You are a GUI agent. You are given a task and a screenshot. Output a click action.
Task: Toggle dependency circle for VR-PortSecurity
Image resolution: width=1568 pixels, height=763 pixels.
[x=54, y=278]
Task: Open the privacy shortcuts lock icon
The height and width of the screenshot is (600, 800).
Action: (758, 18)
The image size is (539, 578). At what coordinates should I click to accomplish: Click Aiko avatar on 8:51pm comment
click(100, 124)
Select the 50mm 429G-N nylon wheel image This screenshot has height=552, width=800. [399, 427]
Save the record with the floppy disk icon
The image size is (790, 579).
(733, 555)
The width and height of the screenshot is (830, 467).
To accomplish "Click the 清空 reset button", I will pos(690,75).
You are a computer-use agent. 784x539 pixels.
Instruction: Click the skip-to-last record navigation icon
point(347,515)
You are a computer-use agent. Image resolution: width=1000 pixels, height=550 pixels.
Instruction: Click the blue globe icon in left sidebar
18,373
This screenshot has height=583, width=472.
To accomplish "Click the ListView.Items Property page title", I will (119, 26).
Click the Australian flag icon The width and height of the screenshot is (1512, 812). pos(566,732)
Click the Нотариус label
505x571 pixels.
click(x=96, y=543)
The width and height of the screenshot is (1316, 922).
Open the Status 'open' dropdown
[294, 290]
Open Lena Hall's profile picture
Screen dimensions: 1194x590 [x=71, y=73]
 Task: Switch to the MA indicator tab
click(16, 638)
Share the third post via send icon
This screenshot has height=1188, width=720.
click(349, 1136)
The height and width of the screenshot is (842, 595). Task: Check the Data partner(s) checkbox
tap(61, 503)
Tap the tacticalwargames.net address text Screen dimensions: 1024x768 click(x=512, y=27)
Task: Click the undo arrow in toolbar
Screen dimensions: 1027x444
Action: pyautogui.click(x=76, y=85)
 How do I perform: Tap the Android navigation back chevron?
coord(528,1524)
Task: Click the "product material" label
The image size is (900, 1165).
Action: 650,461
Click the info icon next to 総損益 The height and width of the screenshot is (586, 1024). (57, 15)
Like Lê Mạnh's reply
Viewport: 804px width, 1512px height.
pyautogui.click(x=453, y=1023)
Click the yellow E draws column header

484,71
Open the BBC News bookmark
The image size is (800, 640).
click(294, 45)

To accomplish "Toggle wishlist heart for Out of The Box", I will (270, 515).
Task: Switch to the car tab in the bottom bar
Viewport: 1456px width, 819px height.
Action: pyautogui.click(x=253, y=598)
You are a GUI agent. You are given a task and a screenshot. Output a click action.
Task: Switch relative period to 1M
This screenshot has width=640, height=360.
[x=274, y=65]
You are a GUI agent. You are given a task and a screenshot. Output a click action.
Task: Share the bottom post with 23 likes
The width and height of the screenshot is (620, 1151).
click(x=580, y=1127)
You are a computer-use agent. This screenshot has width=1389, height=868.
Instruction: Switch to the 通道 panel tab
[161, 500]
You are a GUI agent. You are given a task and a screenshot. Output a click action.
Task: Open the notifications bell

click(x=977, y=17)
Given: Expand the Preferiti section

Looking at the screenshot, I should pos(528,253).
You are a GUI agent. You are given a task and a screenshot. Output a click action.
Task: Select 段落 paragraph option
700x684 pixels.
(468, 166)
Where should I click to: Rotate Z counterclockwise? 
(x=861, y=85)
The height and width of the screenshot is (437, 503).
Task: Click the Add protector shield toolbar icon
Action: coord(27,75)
******
EXERCISE: Convert the records from the line with "How do I perform: Tap" through the end of the records into a JSON list of strings, with one string per line and blank lines left out.

CORRECT OUTPUT:
[
  " How do I perform: Tap the Android navigation back chevron?",
  "coord(528,1524)",
  "Task: Click the \"product material\" label",
  "The image size is (900, 1165).",
  "Action: 650,461",
  "Click the info icon next to 総損益 The height and width of the screenshot is (586, 1024). (57, 15)",
  "Like Lê Mạnh's reply",
  "Viewport: 804px width, 1512px height.",
  "pyautogui.click(x=453, y=1023)",
  "Click the yellow E draws column header",
  "484,71",
  "Open the BBC News bookmark",
  "The image size is (800, 640).",
  "click(294, 45)",
  "To accomplish \"Toggle wishlist heart for Out of The Box\", I will (270, 515).",
  "Task: Switch to the car tab in the bottom bar",
  "Viewport: 1456px width, 819px height.",
  "Action: pyautogui.click(x=253, y=598)",
  "You are a GUI agent. You are given a task and a screenshot. Output a click action.",
  "Task: Switch relative period to 1M",
  "This screenshot has width=640, height=360.",
  "[x=274, y=65]",
  "You are a GUI agent. You are given a task and a screenshot. Output a click action.",
  "Task: Share the bottom post with 23 likes",
  "The width and height of the screenshot is (620, 1151).",
  "click(x=580, y=1127)",
  "You are a computer-use agent. This screenshot has width=1389, height=868.",
  "Instruction: Switch to the 通道 panel tab",
  "[161, 500]",
  "You are a GUI agent. You are given a task and a screenshot. Output a click action.",
  "Task: Open the notifications bell",
  "click(x=977, y=17)",
  "Given: Expand the Preferiti section",
  "Looking at the screenshot, I should pos(528,253).",
  "You are a GUI agent. You are given a task and a screenshot. Output a click action.",
  "Task: Select 段落 paragraph option",
  "700x684 pixels.",
  "(468, 166)",
  "Where should I click to: Rotate Z counterclockwise? ",
  "(x=861, y=85)",
  "The height and width of the screenshot is (437, 503).",
  "Task: Click the Add protector shield toolbar icon",
  "Action: coord(27,75)"
]